[Stored records]
*****
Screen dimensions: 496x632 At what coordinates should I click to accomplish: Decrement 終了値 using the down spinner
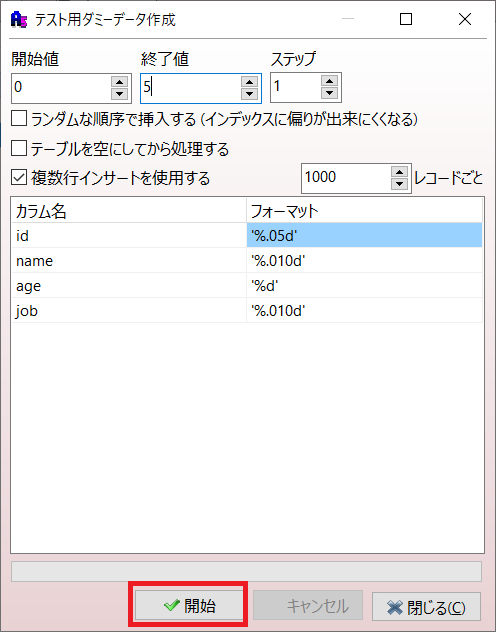pyautogui.click(x=249, y=94)
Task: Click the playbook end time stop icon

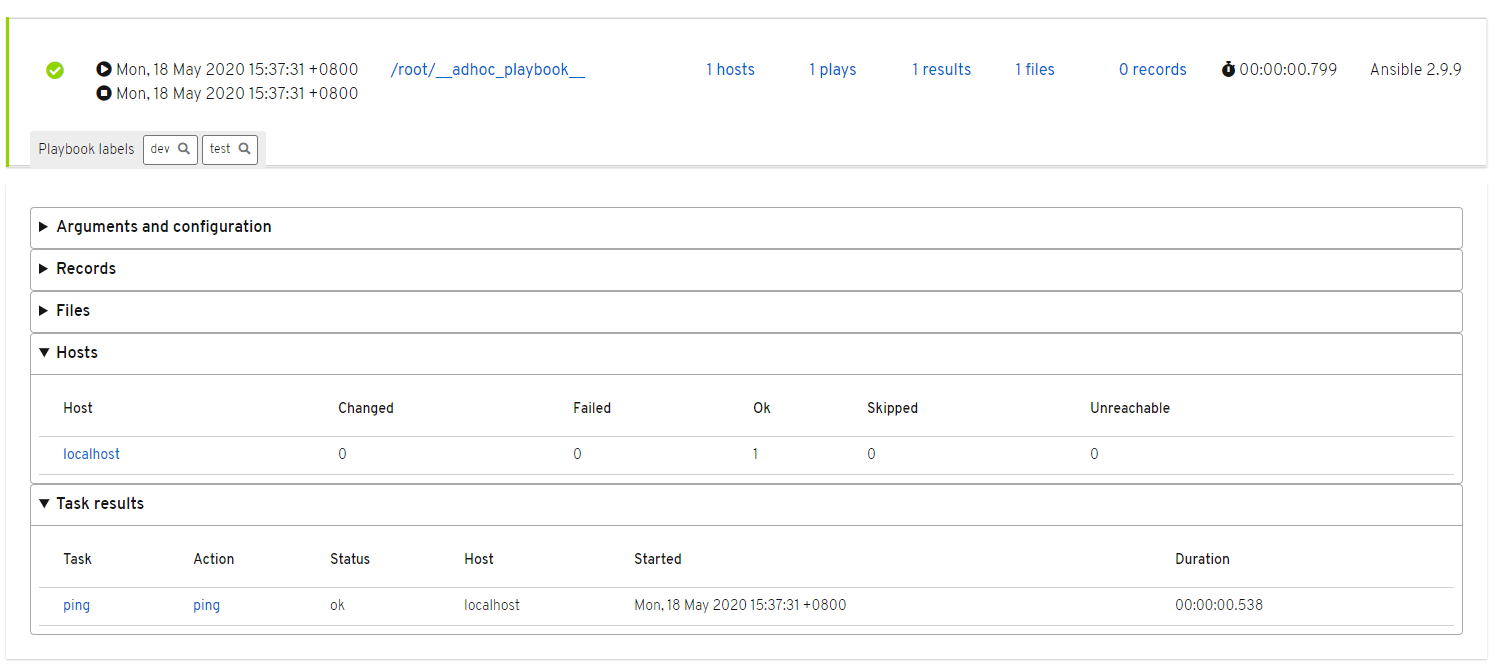Action: [x=104, y=93]
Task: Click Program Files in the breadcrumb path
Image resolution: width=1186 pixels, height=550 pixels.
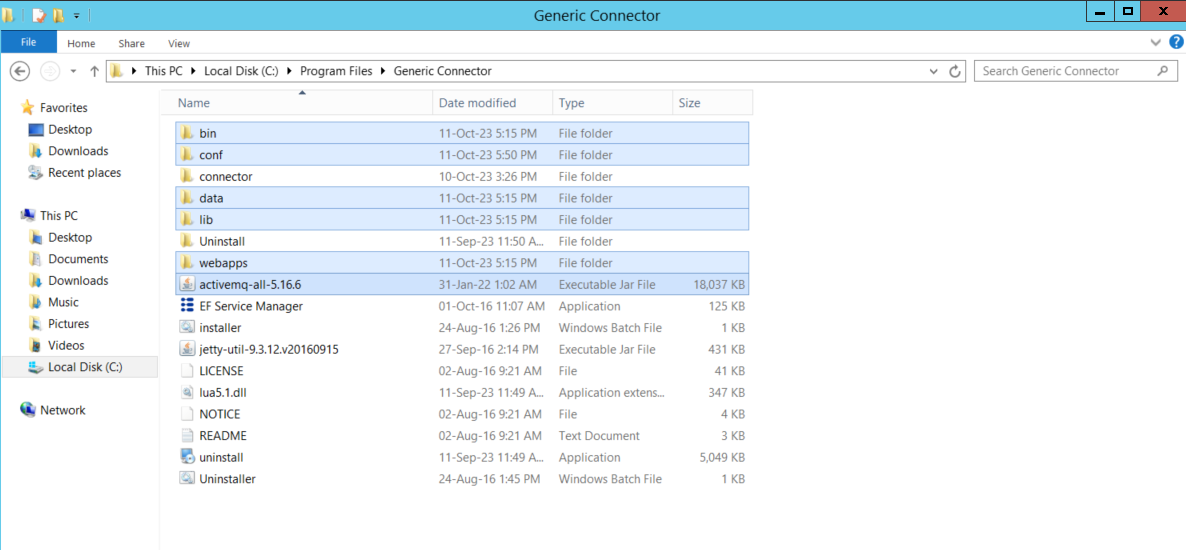Action: tap(336, 71)
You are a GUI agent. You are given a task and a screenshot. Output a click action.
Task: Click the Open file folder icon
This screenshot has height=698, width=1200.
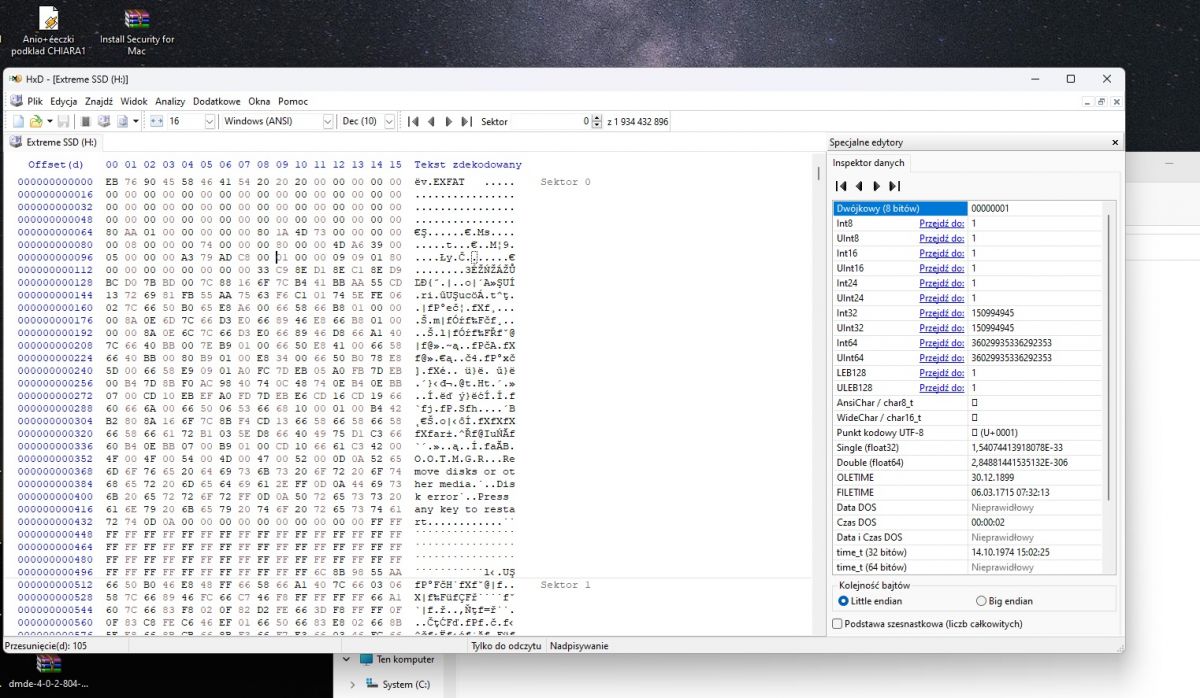tap(35, 120)
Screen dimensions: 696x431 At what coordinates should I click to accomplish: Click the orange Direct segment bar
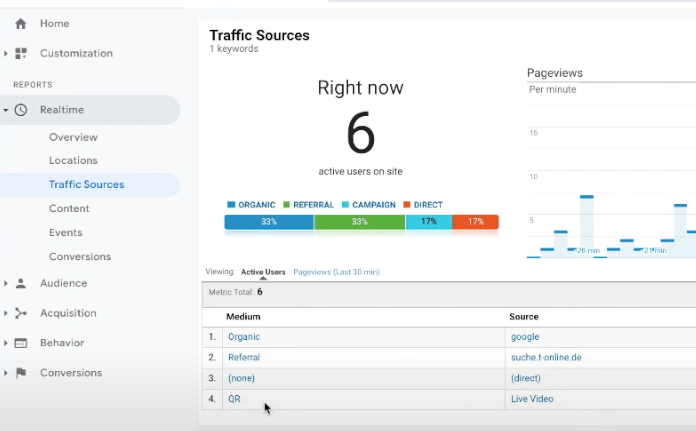pyautogui.click(x=475, y=222)
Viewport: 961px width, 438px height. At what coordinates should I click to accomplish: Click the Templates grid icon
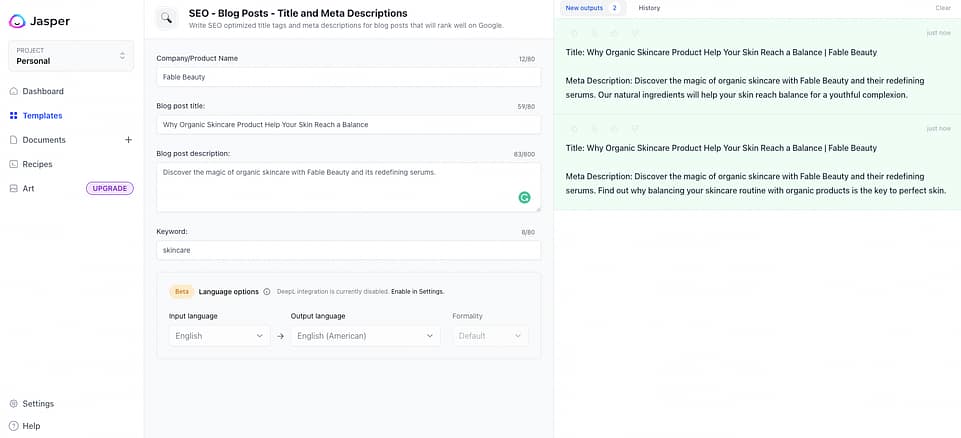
*****
> _Assignment_: Extract, verbatim and alone, the lines from the line that contains "This screenshot has height=698, width=1200." to the last line of the records, inclusive; drop any picture.

> _Answer to the exercise_:
This screenshot has height=698, width=1200.
tap(35, 120)
Screen dimensions: 696x431 At what coordinates should I click to accomplish: Click the orange Direct segment bar
pyautogui.click(x=475, y=222)
Viewport: 961px width, 438px height. At what coordinates should I click to accomplish: Click the Templates grid icon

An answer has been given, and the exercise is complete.